● Goal 1:
List each distinct phrase that the excerpt on psychological operations and Haiti places in quotation marks, once each, in the order of first appearance.

----- Extract

It explained that in order to “prevent conflict and address global fragility” they will implement “specialized activities” that include “psychological operations”and “information operations engagements” (formerly referred to as “information warfare”). In other words, the DoD and DoS will engage in what are commonly referred to as psyops – “psychological operations” – to manufacture consent and distract the populations in and outside Haiti to further U.S. foreign policy goals.

Indeed, section 1631(b) of the National Defense Authorization Act (NDAA) provisions affirms that the DoD can conduct “military operations” in the information environment, “including clandestine operations,” that are in defense of U.S. interests.

The DoD and the CIA are not the only source of psyops campaigns aimed at propagating disinformation. Canadian private military contractor INKAS, which provided armored vehicles to the Haitian National Police (PNH) attempted to conduct a social media disinformation campaign last year.

Investigative journalist Dan Cohen uncovered a coordinated social media troll campaign aimed primarily at those who opposed the Canadian government’s sale of armored vehicles to PM Ariel Henry’s regime.

----------

● Goal 2:
In the records, retype the lines from the one containing "At what coordinates" through the end of the records, inclusive, leaving the pictures out.

----- Records for processing

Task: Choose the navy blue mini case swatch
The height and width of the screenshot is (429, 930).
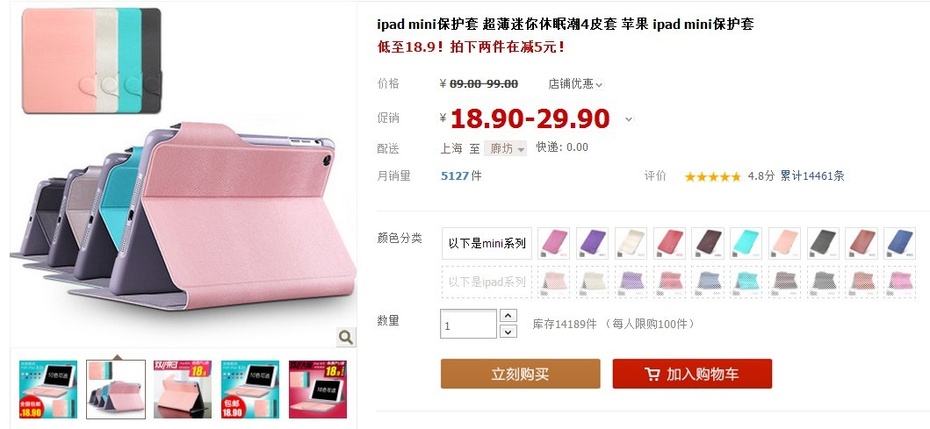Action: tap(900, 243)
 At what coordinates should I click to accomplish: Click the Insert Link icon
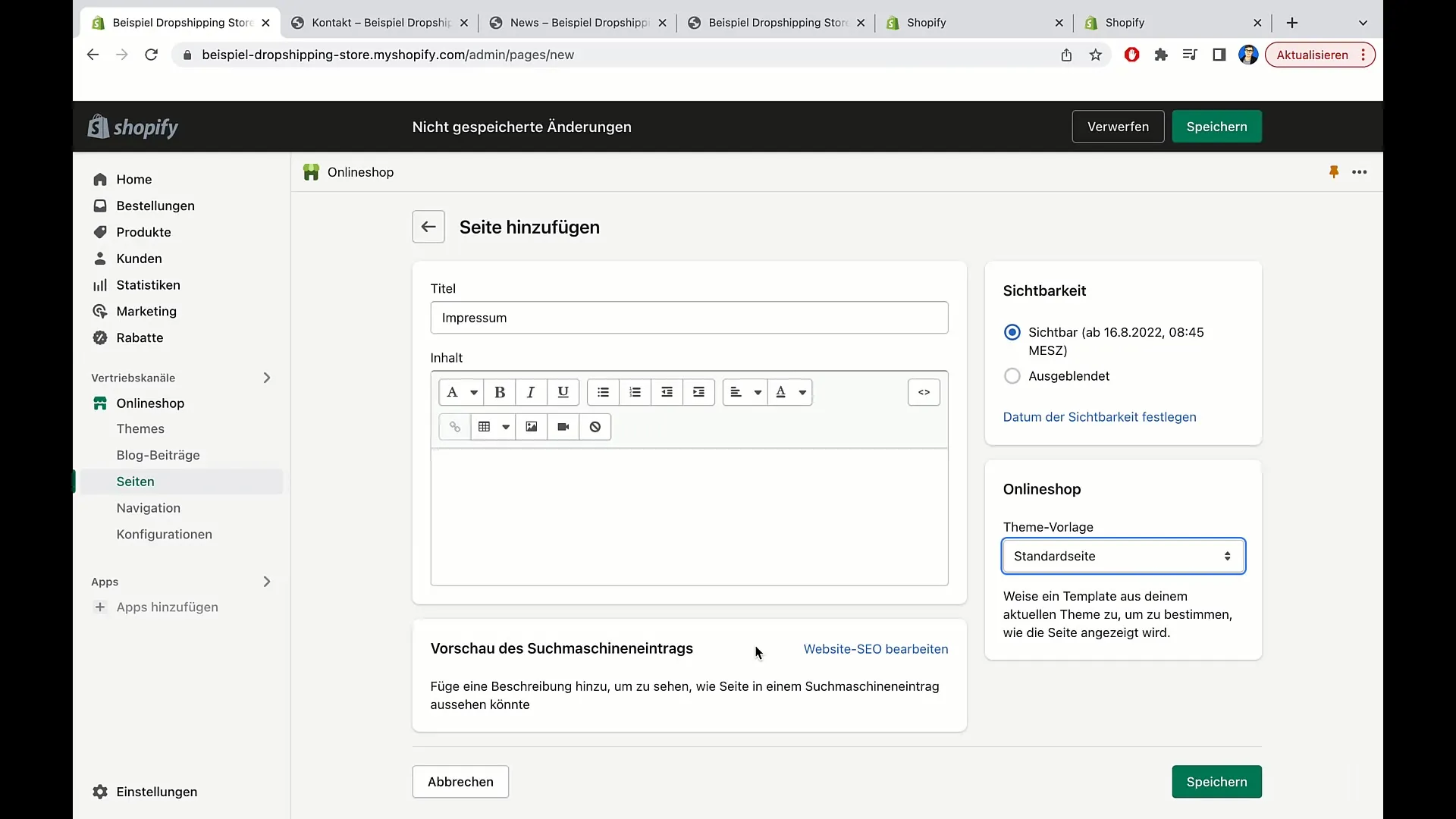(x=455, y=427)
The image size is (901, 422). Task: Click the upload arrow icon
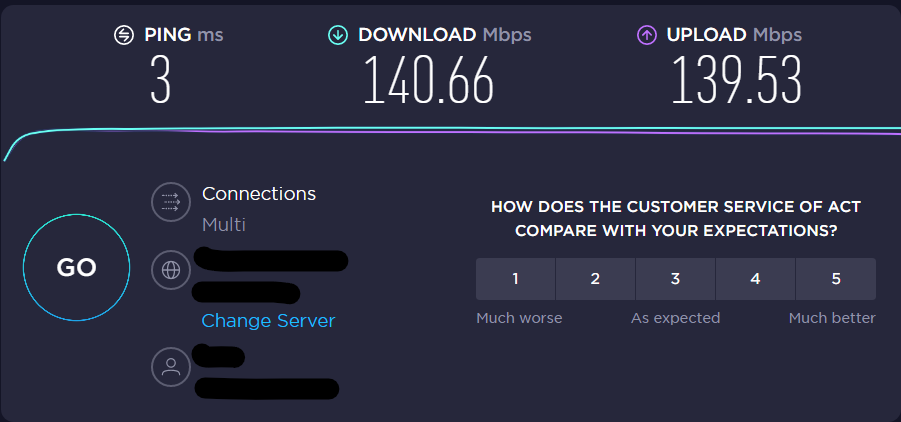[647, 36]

----------

● Complete response 1:
1. "prevent conflict and address global fragility"
2. "specialized activities"
3. "psychological operations"
4. "information operations engagements"
5. "information warfare"
6. "military operations"
7. "including clandestine operations"

● Complete response 2:
 At what coordinates should I click to accomplish: Click the Insert Link icon
(x=455, y=427)
The image size is (901, 422). Task: Click the upload arrow icon
[647, 36]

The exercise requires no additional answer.